Exercise goal = From the line containing "This screenshot has height=316, width=335." down to the last line of the listing, quote everything word for word, and nothing else, keeping pictures out.

Data extracts =
____

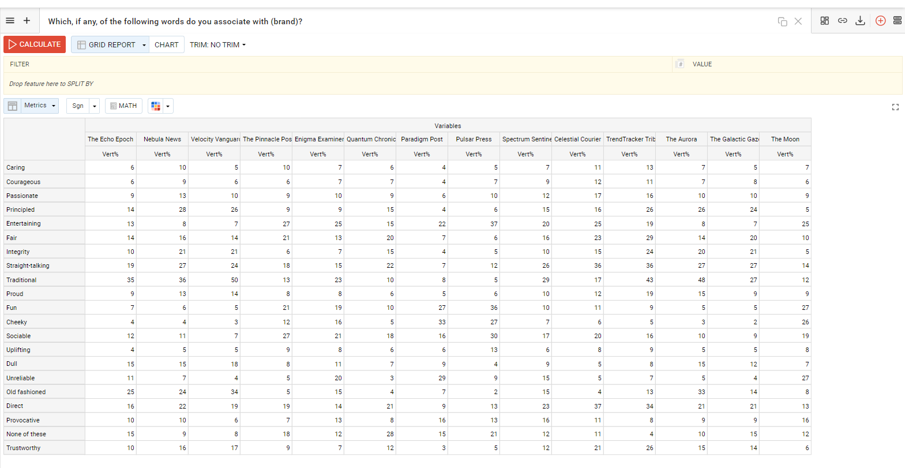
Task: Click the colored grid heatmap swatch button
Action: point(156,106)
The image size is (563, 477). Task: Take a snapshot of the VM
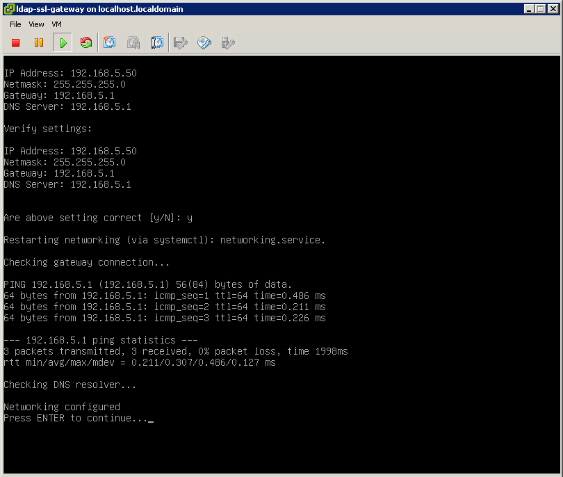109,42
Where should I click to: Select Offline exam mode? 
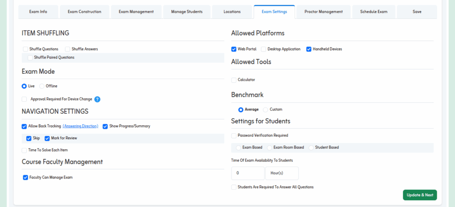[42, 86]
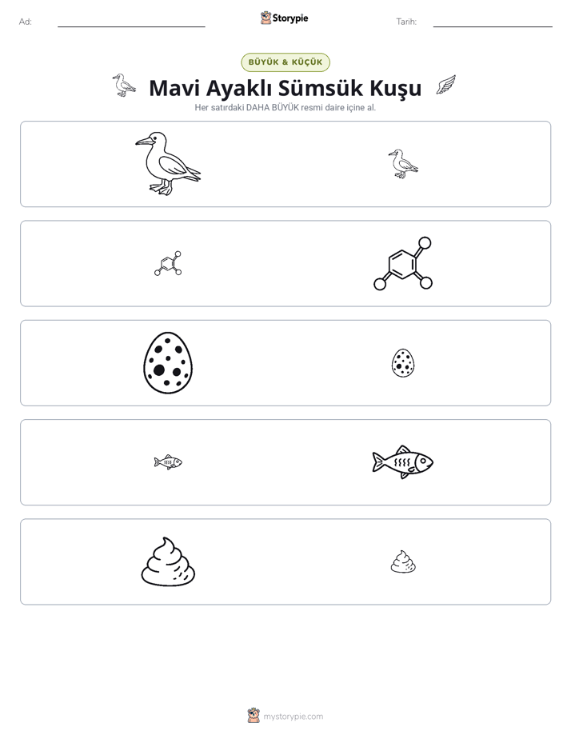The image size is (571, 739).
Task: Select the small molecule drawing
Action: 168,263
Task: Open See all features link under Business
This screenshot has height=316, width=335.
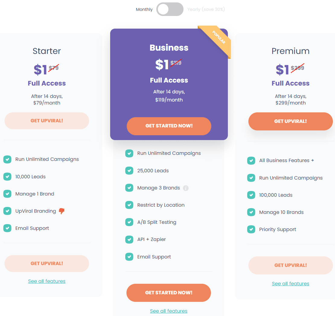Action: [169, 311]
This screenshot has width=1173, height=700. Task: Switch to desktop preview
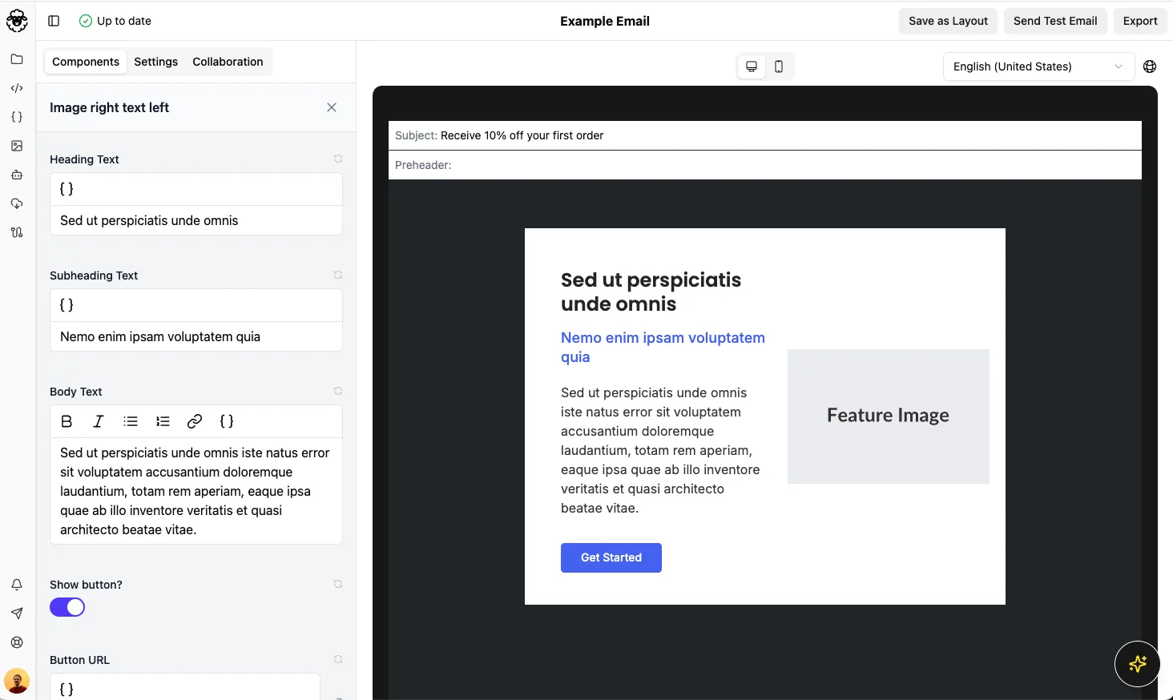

____

Written reply =
This screenshot has height=316, width=335.
Action: [169, 311]
This screenshot has width=1173, height=700. Task: Switch to desktop preview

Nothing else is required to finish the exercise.